Mr. Dyer told The Globe and Mail that a Foreign Affairs official at the Canadian embassy in Cuba called him and asked him to speak in Havana, promising to cover his travel expenses. He said he was given $3,000 in cash to cover his airfare, hotel and expenses in Cuba, and that he had never heard of PromArt until last week.

"It suggests to me this is the gang who can't shoot straight. My surmise ... is that they didn't have a pot of money that they could easily fit this into, so a little creative bookkeeping was done ... and you take it out of the PromArt budget," he said.

Mr. Dyer's comments are the latest wrinkle in the controversial elimination of two programs designed to raise the country's international profile.

The government announced on Friday that Trade Routes, an annual Canadian Heritage program focused on exporting culture, will be reduced and then ended in 2010. Just hours earlier, the Department of Foreign Affairs and International Trade cancelled the $4.7-million PromArt as of March 31, 2009.

A spokesperson for Foreign Affairs Minister David Emerson declined to comment.

Jean-Paul Picard, former manager of the performing arts arm of PromArt, said the program transformed the international image of Canadian artists and the way they saw themselves, suggesting acts such as Cirque du Soleil could never have survived without it.

But he also said PromArt was not without its flaws. The performing arts division was unbalanced, with grants going predominantly to Quebec, and having arts and culture under the Foreign Affairs roof made for strange bedfellows, he said.

The cuts to arts programs hit on a favourite theme of the Tories - cutting spending that appears wasteful and elitist - to gain political advantage in some target markets.

Conservatives say the Prime Minister's Office, not the Foreign Affairs Department, leaked the axing of PromArt, in an effort to seize the initiative before the news got out.

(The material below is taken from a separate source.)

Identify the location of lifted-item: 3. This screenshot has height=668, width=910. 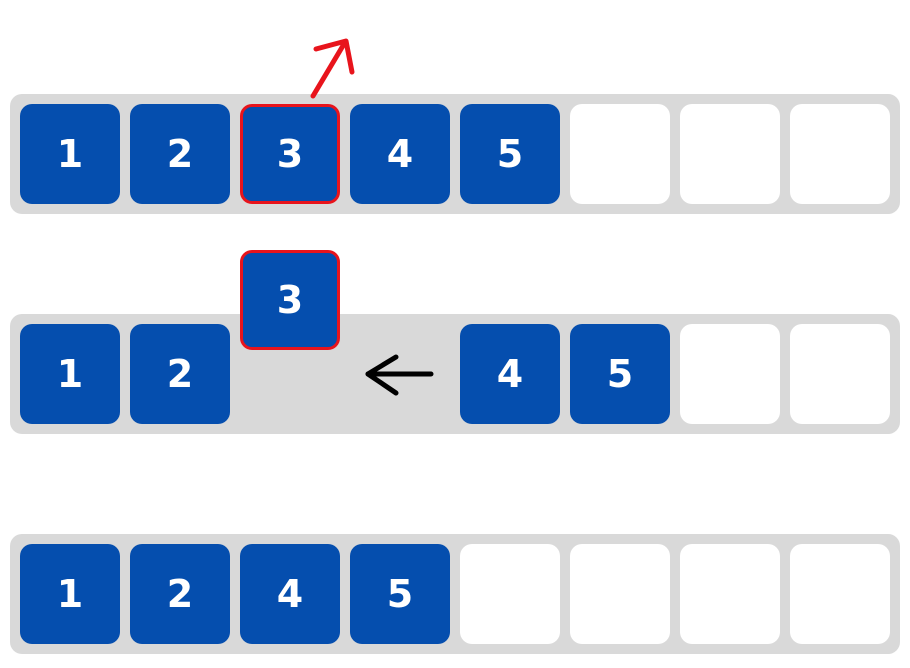
(290, 300).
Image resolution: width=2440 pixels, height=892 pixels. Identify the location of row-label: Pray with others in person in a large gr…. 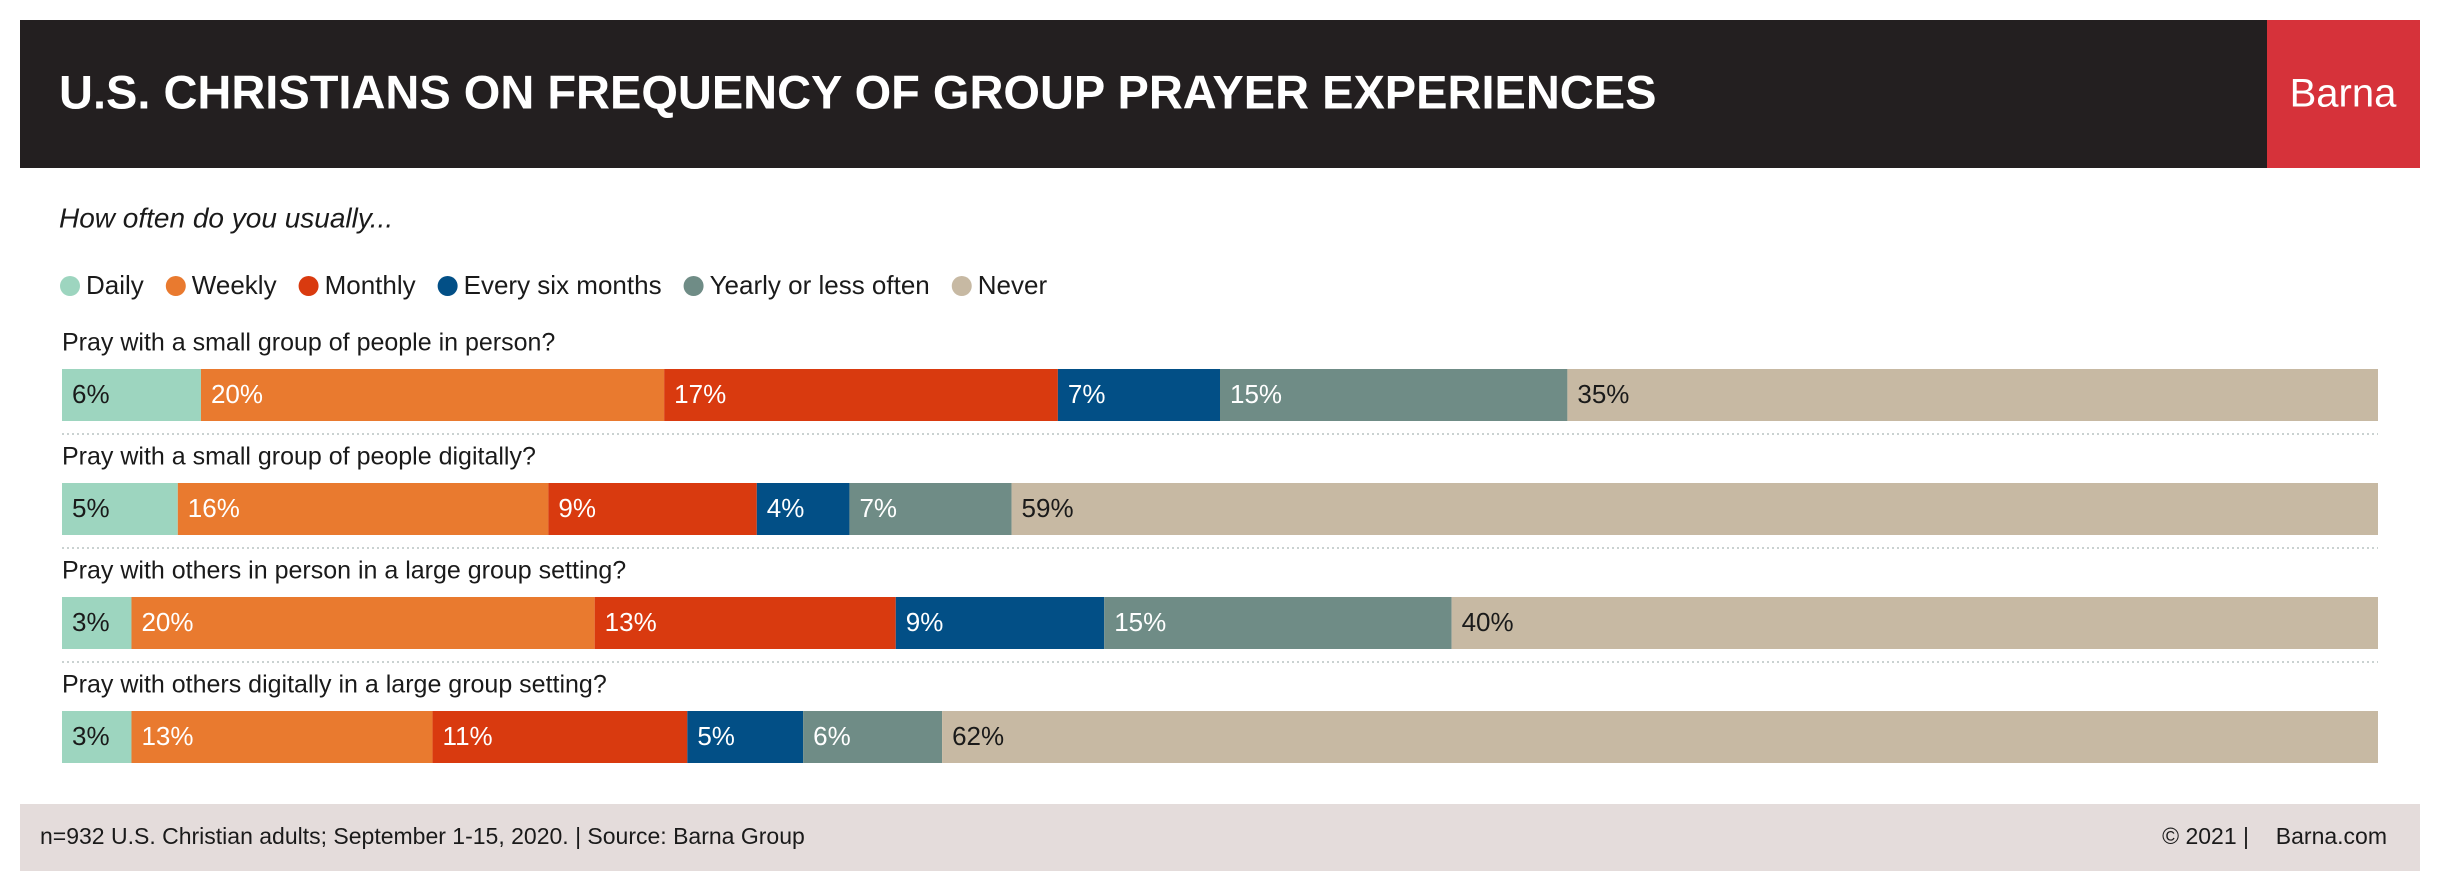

The Conservatives focus much of their election message on the less affluent middle-class, and like to portray themselves as favouring NASCAR and curling over cocktails and galleries.

This time, the party highlighted a handful of projects that might raise public ire for funding lefty, artsy or controversial projects, and steered clear of the far larger sums that go to bringing foreign buyers to Canadian film festivals, for example, or Quebec-based dance troupes or theatre production companies. And they focused their message mostly on news outlets in the West.

A cabinet committee had already secretly decided to cut the programs under a process called strategic review, aimed at finding money to create other programs.

Although the 2006 Conservative election platform had little to say about arts funding except a promise to "preserve the role" of agencies such as the Canada Council, the party's 2005 policy convention produced a resolution closer to its traditions, emphasizing charitable contributions, not government money, to finance arts.